Exercise details: Copy the rows below word for word, from the line containing "This screenshot has height=437, width=895." through the line containing "x-tick-label: 06/19 is", both included.

- Opening Delimiter -

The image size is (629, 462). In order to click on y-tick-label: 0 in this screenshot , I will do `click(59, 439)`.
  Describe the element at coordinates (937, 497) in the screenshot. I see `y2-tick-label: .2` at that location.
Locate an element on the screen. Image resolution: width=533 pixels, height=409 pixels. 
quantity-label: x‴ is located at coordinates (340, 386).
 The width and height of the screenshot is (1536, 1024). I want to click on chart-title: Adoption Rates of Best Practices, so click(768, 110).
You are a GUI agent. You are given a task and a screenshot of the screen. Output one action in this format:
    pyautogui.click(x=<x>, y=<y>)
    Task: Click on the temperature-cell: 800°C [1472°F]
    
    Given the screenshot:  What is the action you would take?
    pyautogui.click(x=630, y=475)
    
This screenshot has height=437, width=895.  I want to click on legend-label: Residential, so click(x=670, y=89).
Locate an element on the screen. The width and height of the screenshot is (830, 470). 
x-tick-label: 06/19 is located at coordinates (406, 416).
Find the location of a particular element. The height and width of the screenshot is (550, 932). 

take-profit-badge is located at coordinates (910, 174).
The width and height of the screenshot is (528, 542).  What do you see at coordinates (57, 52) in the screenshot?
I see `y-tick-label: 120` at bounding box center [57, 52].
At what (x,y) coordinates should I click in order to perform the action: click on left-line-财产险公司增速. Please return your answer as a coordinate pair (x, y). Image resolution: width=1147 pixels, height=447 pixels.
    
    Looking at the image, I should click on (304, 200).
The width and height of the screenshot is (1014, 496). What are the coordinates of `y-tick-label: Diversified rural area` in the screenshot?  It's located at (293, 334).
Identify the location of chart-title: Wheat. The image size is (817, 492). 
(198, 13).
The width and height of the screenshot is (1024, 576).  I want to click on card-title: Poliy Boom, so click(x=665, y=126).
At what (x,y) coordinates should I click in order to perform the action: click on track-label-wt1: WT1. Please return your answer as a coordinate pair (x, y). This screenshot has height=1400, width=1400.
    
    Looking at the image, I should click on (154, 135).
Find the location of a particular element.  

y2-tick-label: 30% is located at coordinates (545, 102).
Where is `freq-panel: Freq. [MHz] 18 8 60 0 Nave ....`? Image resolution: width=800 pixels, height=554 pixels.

- Closing Delimiter -

Answer section:
This screenshot has height=437, width=895.  I want to click on legend-label: Residential, so click(x=670, y=89).
Locate an element on the screen. The width and height of the screenshot is (830, 470). 
x-tick-label: 06/19 is located at coordinates (406, 416).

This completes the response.